A Comissão Europeia apresentou recentemente os seus pontos de vista sobre a forma como a migração e a mobilidade podem contribuir para o desenvolvimento inclusivo e socioeconómico e o modo de reforçar a cooperação mundial neste domínio.
A sua Comunicação intitulada «Maximizar o impacto da migração sobre o desenvolvimento» servirá de base à elaboração de uma posição comum que a UE e os seus Estados-Membros defenderão no âmbito do Diálogo de Alto Nível sobre Migração Internacional e Desenvolvimento, organizado pela Assembleia Geral das Nações Unidas em 3 e 4 de Outubro de 2013. Este evento constituirá uma oportunidade excepcional para os decisores políticos e os profissionais debaterem a forma de preparar uma agenda mundial a favor de uma governação da migração eficaz, inclusiva e baseada nos direitos, bem como identificarem as medidas visando promover o papel dos migrantes enquanto agentes da inovação e do desenvolvimento.

«A migração e a mobilidade são fatores essenciais do desenvolvimento sustentável, mas a cooperação mundial deve passar a uma velocidade superior. O Diálogo de Alto Nível das Nações Unidas a realizar em Outubro constituirá uma oportunidade única para fazer avançar a agenda mundial sobre migração e desenvolvimento, e promover medidas concretas que tenham um impacto significativo na vida dos migrantes», declarou a Comissária para os Assuntos Internos, Cecilia Malmström.
Andris Piebalgs, Comissário responsável pelo Desenvolvimento, sublinhou que «a migração deve ser reconhecida como um motor de desenvolvimento socioeconómico e ambiental inclusivo e, a esse título, figurar entre as prioridades da agenda em matéria de desenvolvimento pós-2015».

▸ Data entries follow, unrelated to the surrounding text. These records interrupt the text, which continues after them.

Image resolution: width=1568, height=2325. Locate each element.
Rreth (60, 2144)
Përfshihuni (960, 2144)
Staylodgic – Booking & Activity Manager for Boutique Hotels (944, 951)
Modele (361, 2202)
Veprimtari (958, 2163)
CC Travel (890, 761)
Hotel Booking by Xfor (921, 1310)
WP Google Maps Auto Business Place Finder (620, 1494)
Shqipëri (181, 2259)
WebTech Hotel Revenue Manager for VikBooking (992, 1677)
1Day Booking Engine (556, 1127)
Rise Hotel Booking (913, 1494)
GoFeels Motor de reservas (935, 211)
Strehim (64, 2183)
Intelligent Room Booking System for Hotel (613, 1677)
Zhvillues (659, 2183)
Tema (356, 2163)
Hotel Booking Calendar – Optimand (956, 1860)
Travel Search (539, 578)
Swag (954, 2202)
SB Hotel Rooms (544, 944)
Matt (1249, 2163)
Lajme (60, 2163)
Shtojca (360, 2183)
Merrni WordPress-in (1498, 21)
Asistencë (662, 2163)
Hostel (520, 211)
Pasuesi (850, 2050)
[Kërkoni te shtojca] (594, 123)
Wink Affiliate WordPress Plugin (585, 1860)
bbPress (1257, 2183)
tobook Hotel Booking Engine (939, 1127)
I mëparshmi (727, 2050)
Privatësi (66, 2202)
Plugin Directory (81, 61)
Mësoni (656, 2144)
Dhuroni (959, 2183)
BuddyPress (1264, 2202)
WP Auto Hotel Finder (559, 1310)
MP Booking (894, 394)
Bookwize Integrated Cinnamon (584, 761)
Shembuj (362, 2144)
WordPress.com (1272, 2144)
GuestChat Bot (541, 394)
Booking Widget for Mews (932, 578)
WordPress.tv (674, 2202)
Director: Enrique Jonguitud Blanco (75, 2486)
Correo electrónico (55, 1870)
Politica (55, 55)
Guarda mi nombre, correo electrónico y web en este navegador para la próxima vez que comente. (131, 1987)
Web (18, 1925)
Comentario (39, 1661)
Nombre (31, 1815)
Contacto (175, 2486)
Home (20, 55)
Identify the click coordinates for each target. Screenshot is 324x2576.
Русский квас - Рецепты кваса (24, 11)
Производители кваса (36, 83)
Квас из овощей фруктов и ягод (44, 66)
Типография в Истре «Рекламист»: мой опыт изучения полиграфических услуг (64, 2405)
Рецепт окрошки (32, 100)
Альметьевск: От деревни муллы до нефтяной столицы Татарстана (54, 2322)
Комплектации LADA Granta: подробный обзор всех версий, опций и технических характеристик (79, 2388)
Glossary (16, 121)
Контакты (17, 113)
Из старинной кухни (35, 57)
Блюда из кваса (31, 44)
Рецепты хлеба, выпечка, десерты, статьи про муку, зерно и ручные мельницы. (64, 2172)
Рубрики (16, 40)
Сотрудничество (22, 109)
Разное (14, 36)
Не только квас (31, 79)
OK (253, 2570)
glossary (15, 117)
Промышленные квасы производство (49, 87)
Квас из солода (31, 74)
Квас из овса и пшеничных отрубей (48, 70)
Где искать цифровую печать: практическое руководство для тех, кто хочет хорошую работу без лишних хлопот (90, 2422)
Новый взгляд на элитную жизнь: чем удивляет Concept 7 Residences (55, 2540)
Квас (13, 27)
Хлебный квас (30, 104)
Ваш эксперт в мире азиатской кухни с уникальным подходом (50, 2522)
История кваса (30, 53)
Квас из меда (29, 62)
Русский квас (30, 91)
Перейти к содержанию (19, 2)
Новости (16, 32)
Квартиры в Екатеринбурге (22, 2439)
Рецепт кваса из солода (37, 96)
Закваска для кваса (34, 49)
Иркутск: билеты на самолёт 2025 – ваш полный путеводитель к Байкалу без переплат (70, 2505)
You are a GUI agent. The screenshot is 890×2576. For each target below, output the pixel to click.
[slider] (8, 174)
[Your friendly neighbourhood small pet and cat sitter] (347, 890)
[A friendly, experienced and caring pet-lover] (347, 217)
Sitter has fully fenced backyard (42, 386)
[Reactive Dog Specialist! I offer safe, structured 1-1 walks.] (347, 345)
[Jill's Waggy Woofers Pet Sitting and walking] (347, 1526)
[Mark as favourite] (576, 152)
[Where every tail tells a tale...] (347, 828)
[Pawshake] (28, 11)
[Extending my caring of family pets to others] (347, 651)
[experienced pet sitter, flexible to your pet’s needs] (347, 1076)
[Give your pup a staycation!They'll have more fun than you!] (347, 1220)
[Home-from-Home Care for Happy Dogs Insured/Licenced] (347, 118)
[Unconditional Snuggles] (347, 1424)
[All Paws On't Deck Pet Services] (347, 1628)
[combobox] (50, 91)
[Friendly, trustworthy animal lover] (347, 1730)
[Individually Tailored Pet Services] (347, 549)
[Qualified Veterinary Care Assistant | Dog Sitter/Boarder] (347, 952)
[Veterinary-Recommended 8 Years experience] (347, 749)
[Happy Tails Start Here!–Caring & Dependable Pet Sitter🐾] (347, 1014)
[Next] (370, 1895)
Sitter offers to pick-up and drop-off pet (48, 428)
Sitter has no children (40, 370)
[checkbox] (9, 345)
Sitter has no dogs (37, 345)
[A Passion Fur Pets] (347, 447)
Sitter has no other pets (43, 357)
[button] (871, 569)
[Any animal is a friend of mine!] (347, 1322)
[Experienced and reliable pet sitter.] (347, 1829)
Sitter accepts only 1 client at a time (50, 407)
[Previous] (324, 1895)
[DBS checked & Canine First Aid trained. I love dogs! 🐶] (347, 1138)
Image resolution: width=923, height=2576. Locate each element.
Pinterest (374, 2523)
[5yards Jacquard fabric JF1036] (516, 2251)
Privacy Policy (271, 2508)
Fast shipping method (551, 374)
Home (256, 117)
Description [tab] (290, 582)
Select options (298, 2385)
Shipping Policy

A fim de promover a migração e a mobilidade enquanto factor de desenvolvimento dos países de origem e de destino de rendimento médio-baixo, a Comissão convida todos os intervenientes interessados a tirarem o máximo partido das oportunidades e a ultrapassarem os problemas associados à migração internacional, nomeadamente:
- Actuar de forma a que as estratégias de desenvolvimento reconheçam a migração e a mobilidade como «factores determinantes» para o desenvolvimento.
- Respeitar a dignidade dos migrantes e defender os seus direitos fundamentais e os direitos humanos, qualquer que seja o seu estatuto jurídico.
- Conferir maior atenção à relação entre alterações climáticas, degradação ambiental e migração.
- Reconhecer os problemas que a urbanização e migração crescentes implicam para as cidades e as regiões urbanas.
- Reforçar a governação das migrações através de uma cooperação bilateral e regional, associando-lhe a sociedade civil.
- Promover a mobilidade regional e internacional dos trabalhadores.
Além disso, a Comunicação propõe igualmente que, nas suas próprias políticas e práticas, a União adopte uma abordagem mais ambiciosa em matéria de migração e desenvolvimento, nomeadamente através da implementação da Abordagem Global para a Migração e a Mobilidade, bem como da política da UE em matéria de desenvolvimento, designada por Agenda para a Mudança. A fim de apreender de forma mais abrangente o papel que a migração e a mobilidade desempenham no desenvolvimento sustentável, são identificadas novas prioridades, designadamente a promoção da governação das migrações e a tomada em conta do impacto sobre o desenvolvimento da migração entre países em desenvolvimento, bem como a integração da migração na agenda para o desenvolvimento. A Comissão compromete-se, além disso, a reforçar o seu apoio às iniciativas em matéria de migração e desenvolvimento, nomeadamente ajudando os países parceiros da UE a promoverem a governação da migração.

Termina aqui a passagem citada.